April Hours

Two recent roadside artistic interventions between home and village caused some reflection. One – a pair of lost child’s woollen gloves displayed hands up at twigs end – has wit and style. The other hasn’t. Clearly a tall person altered the road sign lettering, or carried a stepladder in their vehicle to do so.

I take stock of activity down on the ponds most days. Delighted to see the water skaters are back. They like to park up on the oval leaves of the water hawthorn, like taxicabs in the rank, waiting to skate away at a moment’s notice across the viscous surface in search of sustenance. Of three pairs of legs each insect has, the middle ones are for rowing while rear and front pairs do the steering. Thick pads of hair repel water, preventing it from sinking while the tips of the steering legs detect tiny vibrations emitted by its even smaller insect prey.

The meadow next to home is slowly filling up with this year’s lambs and unsurprisingly they look a lot happier and healthier as the weather finally perks up. The ewes have been shielding their vulnerable offspring from the deprivations of cold wind and incessant rain. Last week the lambs with their thin fleeces shivering and subdued were seeking shelter with their anxious dams against our garden wall. Our farming neighbours despair at the knock on effects of this wettest of springs.

One long section of our field wall we had rebuilt three years ago. (See ‘A Wall Between Us’ December 2021). That upkeep of that long stretch of meandering stonework is our responsibility, not the farming neighbour’s, so needs keeping a watchful eye on. I’ve plugged gaps in sections by retrieving fallen or buried stones. Here’s a sandstone slab covered in grass and moss dug up and slotted in between the original capstones, well encrusted with colonising lichen.

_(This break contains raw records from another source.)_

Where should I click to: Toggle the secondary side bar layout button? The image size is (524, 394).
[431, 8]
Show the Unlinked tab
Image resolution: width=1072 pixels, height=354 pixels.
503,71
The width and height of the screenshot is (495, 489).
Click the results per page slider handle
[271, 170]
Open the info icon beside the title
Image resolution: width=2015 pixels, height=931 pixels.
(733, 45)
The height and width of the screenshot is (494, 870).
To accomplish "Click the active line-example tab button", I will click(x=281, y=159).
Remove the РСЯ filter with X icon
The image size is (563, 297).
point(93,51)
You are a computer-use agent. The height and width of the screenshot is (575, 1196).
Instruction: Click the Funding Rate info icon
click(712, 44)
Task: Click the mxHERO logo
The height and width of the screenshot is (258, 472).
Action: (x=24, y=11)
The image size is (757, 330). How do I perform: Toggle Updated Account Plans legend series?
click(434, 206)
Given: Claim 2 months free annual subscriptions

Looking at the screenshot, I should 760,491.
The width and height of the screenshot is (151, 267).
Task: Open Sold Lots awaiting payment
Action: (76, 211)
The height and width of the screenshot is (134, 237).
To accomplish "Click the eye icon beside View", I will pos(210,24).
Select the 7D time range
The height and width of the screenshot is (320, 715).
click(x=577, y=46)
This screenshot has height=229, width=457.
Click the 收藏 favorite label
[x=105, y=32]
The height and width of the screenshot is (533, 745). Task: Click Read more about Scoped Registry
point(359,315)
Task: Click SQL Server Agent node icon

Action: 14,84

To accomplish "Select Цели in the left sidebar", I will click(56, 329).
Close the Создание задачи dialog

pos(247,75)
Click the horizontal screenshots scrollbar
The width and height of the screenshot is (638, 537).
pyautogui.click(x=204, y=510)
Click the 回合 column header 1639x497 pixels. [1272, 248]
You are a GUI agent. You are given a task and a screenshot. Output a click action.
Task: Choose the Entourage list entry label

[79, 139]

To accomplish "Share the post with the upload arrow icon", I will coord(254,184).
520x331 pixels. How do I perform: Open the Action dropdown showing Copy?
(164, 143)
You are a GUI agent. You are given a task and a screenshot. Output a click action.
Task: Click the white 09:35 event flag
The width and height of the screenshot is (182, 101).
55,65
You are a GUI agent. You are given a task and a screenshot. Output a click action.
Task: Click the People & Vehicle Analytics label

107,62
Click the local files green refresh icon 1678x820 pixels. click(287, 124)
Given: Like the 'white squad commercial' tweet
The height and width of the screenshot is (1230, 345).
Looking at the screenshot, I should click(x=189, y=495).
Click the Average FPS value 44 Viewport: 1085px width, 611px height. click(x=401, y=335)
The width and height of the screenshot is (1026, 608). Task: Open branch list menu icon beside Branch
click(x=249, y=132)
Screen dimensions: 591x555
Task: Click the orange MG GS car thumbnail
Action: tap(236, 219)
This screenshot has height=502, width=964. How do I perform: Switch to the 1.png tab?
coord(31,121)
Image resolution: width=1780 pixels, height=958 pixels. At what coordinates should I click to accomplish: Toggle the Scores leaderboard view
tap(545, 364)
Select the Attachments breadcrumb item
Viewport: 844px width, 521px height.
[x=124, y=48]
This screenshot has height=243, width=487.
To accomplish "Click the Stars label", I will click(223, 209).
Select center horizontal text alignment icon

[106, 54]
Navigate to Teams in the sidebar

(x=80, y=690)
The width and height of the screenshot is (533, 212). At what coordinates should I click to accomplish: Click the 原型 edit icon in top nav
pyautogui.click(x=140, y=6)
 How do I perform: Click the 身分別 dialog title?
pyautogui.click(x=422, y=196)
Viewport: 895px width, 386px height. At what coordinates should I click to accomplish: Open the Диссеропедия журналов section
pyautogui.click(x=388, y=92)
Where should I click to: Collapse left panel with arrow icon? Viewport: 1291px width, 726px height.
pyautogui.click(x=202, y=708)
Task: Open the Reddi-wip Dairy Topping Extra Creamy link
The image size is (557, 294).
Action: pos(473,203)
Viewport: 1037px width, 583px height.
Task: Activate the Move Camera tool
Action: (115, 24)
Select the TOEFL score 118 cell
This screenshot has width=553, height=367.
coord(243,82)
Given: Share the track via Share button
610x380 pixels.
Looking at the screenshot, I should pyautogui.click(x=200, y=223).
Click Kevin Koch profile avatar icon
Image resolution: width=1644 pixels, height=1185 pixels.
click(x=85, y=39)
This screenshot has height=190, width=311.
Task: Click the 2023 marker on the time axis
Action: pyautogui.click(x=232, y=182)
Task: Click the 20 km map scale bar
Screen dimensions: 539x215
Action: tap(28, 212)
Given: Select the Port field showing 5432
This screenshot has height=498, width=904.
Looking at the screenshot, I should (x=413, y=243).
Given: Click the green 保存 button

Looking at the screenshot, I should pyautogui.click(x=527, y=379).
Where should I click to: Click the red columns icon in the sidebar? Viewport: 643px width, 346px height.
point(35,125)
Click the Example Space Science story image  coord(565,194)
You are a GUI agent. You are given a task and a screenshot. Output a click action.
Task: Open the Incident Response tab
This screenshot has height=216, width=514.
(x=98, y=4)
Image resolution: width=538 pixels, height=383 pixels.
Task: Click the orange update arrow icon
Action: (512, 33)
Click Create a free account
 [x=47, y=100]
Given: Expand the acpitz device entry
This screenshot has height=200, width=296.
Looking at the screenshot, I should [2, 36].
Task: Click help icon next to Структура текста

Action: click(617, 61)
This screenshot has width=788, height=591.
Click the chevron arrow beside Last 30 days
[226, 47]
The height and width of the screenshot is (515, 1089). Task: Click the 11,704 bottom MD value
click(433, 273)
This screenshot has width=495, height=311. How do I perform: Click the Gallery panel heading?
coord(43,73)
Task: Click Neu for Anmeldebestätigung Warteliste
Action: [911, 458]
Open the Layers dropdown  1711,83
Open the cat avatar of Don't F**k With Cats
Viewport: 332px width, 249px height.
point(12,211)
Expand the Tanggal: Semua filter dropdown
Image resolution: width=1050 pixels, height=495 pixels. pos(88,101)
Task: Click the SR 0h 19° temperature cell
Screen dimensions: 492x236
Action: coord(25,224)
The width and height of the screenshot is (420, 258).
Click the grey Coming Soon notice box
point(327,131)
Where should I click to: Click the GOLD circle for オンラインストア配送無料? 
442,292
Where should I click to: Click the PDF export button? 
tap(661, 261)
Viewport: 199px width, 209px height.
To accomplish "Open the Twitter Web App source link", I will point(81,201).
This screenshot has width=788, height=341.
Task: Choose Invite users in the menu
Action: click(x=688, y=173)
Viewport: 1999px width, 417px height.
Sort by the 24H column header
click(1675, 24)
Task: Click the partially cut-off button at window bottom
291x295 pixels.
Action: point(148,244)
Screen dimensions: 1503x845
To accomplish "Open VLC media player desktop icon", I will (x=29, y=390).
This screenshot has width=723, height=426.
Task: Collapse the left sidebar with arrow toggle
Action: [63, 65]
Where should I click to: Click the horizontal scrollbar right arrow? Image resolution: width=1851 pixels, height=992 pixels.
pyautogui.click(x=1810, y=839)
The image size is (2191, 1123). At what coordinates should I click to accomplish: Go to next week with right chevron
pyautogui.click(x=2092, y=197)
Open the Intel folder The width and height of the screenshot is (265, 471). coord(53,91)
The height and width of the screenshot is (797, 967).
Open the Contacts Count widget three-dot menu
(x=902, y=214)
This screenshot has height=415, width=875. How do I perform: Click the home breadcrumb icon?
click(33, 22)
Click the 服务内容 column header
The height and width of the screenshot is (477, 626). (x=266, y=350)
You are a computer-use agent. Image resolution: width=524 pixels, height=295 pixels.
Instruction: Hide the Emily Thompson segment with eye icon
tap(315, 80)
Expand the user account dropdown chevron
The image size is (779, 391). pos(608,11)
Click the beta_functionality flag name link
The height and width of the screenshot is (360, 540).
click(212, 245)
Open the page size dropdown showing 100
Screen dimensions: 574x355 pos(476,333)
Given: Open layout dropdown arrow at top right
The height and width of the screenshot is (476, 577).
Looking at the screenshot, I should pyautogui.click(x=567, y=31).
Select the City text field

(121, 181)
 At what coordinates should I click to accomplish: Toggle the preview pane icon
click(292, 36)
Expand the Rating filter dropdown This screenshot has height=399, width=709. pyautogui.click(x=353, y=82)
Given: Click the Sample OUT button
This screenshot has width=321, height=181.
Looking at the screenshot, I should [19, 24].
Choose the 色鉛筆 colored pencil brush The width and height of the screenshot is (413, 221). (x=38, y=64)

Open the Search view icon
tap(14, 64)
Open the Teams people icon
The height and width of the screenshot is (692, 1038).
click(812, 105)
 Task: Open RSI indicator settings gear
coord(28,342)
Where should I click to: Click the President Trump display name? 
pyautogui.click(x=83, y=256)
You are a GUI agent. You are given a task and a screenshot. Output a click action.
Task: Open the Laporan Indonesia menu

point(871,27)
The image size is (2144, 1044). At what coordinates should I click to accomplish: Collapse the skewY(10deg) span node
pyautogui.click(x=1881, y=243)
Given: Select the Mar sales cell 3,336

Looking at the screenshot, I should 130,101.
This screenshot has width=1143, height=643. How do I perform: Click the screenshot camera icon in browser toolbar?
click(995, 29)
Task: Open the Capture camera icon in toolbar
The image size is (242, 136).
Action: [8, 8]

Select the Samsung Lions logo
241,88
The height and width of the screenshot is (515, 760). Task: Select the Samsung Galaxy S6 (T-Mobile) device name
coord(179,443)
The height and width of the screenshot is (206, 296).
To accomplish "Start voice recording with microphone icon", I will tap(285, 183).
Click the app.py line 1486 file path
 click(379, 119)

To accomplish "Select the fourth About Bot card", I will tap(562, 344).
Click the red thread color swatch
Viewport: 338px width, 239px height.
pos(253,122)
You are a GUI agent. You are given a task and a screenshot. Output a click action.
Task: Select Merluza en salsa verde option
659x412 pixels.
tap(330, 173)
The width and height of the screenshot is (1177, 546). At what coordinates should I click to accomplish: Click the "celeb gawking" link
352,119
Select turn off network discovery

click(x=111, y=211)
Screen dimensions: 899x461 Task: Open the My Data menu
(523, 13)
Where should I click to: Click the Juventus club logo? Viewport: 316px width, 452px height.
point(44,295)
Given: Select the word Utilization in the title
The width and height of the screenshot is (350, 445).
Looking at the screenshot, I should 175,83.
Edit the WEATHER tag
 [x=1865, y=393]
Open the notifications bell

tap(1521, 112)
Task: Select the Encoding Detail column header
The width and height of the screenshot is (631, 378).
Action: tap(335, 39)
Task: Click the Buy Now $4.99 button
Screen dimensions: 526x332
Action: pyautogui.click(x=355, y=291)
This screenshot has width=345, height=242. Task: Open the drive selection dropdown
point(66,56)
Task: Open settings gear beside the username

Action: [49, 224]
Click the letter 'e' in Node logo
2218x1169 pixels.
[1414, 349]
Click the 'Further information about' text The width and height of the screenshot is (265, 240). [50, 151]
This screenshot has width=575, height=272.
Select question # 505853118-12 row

Spring is synonymous with blossom of course and I have a special affection for the dense exuberance of mazzard (cherry) blossom that sets its heartlands in the north Devon countryside ablaze. Here at home I admire the delicate display our eight years old damson gives out. A robust small tree, it grows surprisingly well considering the exposed location. This variety, Shropshire prune, reminds me of the many damsons that will now be blooming en masse in the Lyth valley, south Lakeland.

If I were a flying insect in our garden though – like this red tailed bumblebee – my blossom favourite would have to be the Skimmia under the kitchen window. This bush’s powerfully enticing aroma gets a host of bees and flies of all types topped up on nectar.

Impressed that the apple mint, planted in error free of its containing pot years back is now escaping garden confinement through fencing into the field beyond. Our neighbours’ Texel tups spend the summer grazing here so they will surely sample it. Mutton and mint. The perfect combo.

The inclement weather has delayed first cutting of garden grass this year. April 16th proved dry, calm and sunny enough to risk firing up the mower to do the first trim.

Looking like dead slugs, the half dozen or so black faeces spied on the lower grass area tells me the hedgehog –in- residence is no longer hibernating but is up and about again in the evenings.

 The satisfaction of doing the first mow is to frame the garden’s features – beds, orchard, meadow, ponds, copses, paths et al. The smaller birds, like dunnock and robin seem to appreciate that a slightly shorter sward is easier to quarter in search of worms and insects. The garden now looks refreshed and whole. With more sunshine bathing it in golden light at day’s end our patch presents as near perfect a scene as one could wish for at this turning point in the year.